Brief 1:
Answer these questions about the article on the DC statehood hearing.
(a) Who chaired the hearing, and in whose absence?
(b) Which two Democrats on the panel were members of Democratic Socialists of America?
(c) About how many people gathered at the park across the street to watch the hearing?

[start of Quoted passage]

DC Statehood Hearing:  Civil Rights Clashes with GOP Partisanship

The Washington Socialist <> October 2019

By Bill Mosley

Socialism made a somewhat unexpected cameo at the September 19 House of Representatives hearing on statehood for DC. 

DC Delegate Eleanor Holmes Norton, chairing the hearing in the absence of Chairman Elijah Cummings (D-Md.), noted that Senate Majority Leader Mitch McConnell had referred to the notion of making the District the 51st state an example of the Democratic party’s embrace of “full-bore socialism.”  She dismissed that notion as so much Republican partisan ranting, saying the GOP members were afraid that statehood “could dilute their power.”

But the connection to socialism – which, in some concepts of the term, is predicated on an expansion of democracy into all spheres of society – could not be so easily dismissed.  For one thing, two of the Democrats on the House Oversight Committee panel participating in the hearing were self-described socialists and members of Democratic Socialists of America:  Alexandria Ocasio-Cortez (N.Y.) and Rashida Tlaib (Mich.) .  Also on the panel sat their close colleague and fellow member of the “Squad” of progressive first-term women of color:  Ayanna Pressley (Mass.).

Ocasio-Cortez noted that the land of her ancestors, Puerto Rico, also has suffered as a disenfranchised U.S. territory.  “I have family that even in the aftermath of Hurricane Maria have died without the right to vote, and I wish that upon no citizen of the United States of America,” she said.

“One of the grievances included in the Declaration of Independence was imposing taxes on us without our consent,” Tlaib said.  “More than 200 years later the tyranny of taxation without representation remains in the District of Columbia.”  She also asked Bowser for one of the 51-star flags that were flying around DC before the hearing.

While being a socialist isn’t required to support statehood for the District, the cause does demand the support and involvement of all true socialists.  For the United States cannot be called a democratic nation when its government exercises colonial domination over 702,000 American citizens, without voting representation in Congress or control over their own laws, outside its front door.

DC residents showed their pent-up aspiration for full rights as Americans by showing up and being counted.  Hundreds of them lined up outside the Rayburn Building hearing room, and only a fraction of them were able to get inside.  Others packed two overflow rooms to watch on monitors, and about 100 gathered at a park across the street where the hearing was played on a giant-screen TV.

[end of Quoted passage]

Brief 2: Reproduce the lines of the listing that start with the line containing "Given: Select the Summary tab" and continue through the end of the listing, both ends included.

[start of Records to use]

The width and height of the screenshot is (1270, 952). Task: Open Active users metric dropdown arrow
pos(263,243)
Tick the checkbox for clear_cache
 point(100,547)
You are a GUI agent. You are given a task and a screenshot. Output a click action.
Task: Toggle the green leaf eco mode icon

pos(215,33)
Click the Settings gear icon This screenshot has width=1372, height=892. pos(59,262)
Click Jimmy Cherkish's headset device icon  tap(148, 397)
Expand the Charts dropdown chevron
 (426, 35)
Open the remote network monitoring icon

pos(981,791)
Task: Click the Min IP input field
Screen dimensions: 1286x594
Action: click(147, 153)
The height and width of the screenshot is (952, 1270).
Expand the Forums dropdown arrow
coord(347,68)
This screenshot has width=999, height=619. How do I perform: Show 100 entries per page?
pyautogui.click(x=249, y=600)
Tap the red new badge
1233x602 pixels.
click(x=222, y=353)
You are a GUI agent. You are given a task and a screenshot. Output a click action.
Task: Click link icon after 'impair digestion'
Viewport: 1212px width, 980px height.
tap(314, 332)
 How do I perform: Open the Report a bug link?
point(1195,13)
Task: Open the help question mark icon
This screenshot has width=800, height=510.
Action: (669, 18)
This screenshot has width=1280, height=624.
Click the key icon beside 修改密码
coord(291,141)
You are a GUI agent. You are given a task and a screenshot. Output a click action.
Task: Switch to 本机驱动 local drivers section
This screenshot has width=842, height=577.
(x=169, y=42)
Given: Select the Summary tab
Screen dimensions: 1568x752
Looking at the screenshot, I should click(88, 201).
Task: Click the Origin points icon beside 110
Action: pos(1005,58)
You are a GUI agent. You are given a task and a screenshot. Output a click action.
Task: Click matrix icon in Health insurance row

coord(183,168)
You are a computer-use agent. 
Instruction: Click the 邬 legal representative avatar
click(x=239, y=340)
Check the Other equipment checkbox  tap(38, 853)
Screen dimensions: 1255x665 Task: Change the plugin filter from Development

[end of Records to use]

Correct response 1:
(a) DC Delegate Eleanor Holmes Norton chaired the hearing in the absence of Chairman Elijah Cummings (D-Md.).
(b) Alexandria Ocasio-Cortez (N.Y.) and Rashida Tlaib (Mich.).
(c) About 100.

Correct response 2:
Given: Select the Summary tab
Screen dimensions: 1568x752
Looking at the screenshot, I should click(88, 201).
Task: Click the Origin points icon beside 110
Action: pos(1005,58)
You are a GUI agent. You are given a task and a screenshot. Output a click action.
Task: Click matrix icon in Health insurance row

coord(183,168)
You are a computer-use agent. 
Instruction: Click the 邬 legal representative avatar
click(x=239, y=340)
Check the Other equipment checkbox  tap(38, 853)
Screen dimensions: 1255x665 Task: Change the plugin filter from Development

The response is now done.